La question de l’IVG demeure donc “un peu le boulet qu’on se traîne” quand on baigne dans le milieu de défense des droits des personnes porteuses de trisomie, relève Caroline Boudet, et cela a de quoi l’agacer : “C’est dommage parce que c’est une perte de temps de débattre sur ça. Pendant ce temps-là, on ne s’occupe pas des personnes trisomiques jeunes, bientôt adultes, et à qui nous devons une place dans la société. Qu’est-ce qu’on fait pour qu’ils aillent à l’école, qu’est-ce qu’on fait pour qu’ils travaillent ?” L’inclusion : voilà ce qui importe à la mère de Louise et qui fait qu’elle a aimé la campagne Assume that I can. Le 21 mars, sa petite association, Extra Louise, a rediffusé sur ses réseaux sociaux une campagne d’affichage qui porte le même message : si on s’en donne les moyens collectivement, bien sûr que des enfants trisomiques peuvent poursuivre une scolarité, des adultes peuvent exercer un métier et mener une vie indépendante. Voire briller, comme le prouvent les parcours de la comédienne Jamie Brewer ou encore du violoniste Emmanuel Bishop. Mais même sur ces questions d’inclusion et d’autonomisation, les catholiques intégristes sont en embuscade. En 2020, Basta Mag racontait les liens des Cafés joyeux (chaîne de restauration française qui emploie du personnel porteur du syndrome de Down et vient d’ouvrir un établissement à New York) et les fondamentalistes, option Opus Dei.
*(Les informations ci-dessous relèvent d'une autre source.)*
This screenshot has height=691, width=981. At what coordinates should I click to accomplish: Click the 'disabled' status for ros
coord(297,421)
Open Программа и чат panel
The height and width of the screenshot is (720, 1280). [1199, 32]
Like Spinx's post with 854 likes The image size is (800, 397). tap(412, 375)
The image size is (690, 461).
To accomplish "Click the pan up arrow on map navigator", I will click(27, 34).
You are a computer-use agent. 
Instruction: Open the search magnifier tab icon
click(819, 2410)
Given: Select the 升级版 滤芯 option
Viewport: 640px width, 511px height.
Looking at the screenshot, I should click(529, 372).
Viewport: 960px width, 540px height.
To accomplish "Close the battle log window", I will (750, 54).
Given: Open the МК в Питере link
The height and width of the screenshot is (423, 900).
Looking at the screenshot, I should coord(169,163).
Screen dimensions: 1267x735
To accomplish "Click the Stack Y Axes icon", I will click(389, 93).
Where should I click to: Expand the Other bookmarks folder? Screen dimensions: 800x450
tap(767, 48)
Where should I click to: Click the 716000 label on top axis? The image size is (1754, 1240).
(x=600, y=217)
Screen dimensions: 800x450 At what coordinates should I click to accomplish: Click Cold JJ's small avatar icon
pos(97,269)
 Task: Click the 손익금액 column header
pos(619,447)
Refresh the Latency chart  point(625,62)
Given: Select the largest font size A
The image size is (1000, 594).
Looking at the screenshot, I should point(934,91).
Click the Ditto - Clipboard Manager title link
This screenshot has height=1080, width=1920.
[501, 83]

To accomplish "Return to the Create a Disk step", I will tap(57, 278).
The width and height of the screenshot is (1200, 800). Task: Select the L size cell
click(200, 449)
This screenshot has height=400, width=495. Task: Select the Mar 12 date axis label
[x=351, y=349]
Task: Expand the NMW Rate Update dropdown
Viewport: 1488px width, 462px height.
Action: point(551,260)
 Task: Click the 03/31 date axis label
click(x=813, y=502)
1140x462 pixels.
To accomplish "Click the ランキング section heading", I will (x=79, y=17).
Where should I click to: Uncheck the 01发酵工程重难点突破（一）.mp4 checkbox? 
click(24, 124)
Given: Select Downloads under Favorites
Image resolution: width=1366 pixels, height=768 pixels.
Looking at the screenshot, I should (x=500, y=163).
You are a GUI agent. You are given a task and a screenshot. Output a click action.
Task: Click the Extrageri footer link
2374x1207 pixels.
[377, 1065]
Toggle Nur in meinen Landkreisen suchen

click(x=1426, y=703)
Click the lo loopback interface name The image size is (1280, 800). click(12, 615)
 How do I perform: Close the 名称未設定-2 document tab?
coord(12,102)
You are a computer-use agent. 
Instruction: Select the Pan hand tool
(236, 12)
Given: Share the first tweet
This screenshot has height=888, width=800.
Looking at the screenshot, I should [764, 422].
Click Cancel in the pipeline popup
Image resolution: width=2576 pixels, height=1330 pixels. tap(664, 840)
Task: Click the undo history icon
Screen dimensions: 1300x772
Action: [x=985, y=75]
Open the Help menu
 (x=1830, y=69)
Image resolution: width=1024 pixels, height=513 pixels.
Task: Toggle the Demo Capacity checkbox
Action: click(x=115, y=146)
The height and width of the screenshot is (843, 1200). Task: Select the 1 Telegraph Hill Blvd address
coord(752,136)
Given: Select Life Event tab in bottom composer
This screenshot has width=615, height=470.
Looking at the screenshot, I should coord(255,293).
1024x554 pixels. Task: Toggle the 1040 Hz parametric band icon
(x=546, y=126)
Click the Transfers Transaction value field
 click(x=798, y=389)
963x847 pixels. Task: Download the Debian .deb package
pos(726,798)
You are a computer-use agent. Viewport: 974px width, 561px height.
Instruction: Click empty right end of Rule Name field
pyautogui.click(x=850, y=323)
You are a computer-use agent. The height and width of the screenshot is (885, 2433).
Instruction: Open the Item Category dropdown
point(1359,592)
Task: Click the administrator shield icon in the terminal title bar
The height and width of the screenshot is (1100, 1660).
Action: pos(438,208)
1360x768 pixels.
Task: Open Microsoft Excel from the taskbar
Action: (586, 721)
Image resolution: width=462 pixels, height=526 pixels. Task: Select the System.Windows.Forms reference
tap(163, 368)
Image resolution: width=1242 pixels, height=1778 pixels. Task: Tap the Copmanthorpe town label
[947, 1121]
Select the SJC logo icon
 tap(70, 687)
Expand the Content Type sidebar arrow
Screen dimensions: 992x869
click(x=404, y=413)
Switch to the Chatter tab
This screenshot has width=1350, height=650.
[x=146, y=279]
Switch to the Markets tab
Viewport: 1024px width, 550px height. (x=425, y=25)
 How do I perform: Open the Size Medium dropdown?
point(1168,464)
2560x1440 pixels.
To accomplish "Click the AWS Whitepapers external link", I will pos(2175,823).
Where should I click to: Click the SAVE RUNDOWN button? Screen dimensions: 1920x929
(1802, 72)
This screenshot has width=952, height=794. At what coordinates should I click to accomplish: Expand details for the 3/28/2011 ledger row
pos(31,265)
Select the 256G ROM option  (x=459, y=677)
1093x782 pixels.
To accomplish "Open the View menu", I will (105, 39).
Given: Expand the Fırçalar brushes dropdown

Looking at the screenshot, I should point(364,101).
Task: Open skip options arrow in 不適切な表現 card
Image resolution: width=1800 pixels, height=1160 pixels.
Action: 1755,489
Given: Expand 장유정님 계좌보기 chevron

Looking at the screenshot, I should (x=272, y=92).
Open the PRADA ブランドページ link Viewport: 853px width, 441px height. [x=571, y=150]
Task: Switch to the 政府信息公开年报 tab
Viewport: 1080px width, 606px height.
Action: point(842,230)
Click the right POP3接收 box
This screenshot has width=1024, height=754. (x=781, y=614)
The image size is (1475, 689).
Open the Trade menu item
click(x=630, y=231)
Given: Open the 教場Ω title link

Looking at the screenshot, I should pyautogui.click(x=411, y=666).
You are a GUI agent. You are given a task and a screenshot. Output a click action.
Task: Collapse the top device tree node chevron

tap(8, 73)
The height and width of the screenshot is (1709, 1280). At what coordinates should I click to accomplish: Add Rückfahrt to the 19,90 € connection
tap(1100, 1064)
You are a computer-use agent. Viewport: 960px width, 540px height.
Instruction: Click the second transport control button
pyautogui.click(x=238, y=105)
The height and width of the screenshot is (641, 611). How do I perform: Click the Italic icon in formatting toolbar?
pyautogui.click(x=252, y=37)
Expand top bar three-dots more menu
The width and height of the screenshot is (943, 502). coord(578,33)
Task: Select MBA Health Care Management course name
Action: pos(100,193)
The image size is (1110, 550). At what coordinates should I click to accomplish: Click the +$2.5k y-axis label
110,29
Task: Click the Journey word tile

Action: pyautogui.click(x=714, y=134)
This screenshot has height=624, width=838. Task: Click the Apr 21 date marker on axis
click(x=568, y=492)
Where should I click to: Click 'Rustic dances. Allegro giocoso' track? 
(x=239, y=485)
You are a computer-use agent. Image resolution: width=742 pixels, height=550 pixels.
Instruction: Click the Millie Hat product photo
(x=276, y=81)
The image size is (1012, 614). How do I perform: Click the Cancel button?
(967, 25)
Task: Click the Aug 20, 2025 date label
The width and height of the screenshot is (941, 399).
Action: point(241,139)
Pour Caroline Boudet, ce genre d’initiatives à l’agenda trouble occupe un vide laissé par les progressistes : “Que font la gauche et les associations de gauche pour les personnes avec trisomie qui vivent parmi nous ?” interroge-t-elle. C’est, pour elle et son conjoint, leur combat quotidien : à 9 ans, Louise est scolarisée grâce au très précaire et sous-financé système de classe Ulis (Unité localisée pour l’inclusion scolaire) et est heureuse. Mais il y a peu de temps, la famille “a dû encore se battre comme des fous” pour éviter une orientation “forcée” en IME (institut médico-éducatif). “En France, l’école reste une machine à trier, conclut-elle. Ce qu’on constate encore, c’est qu’avec la Trisomie 21, ce sont les préjugés de la société qui handicapent ces personnes.”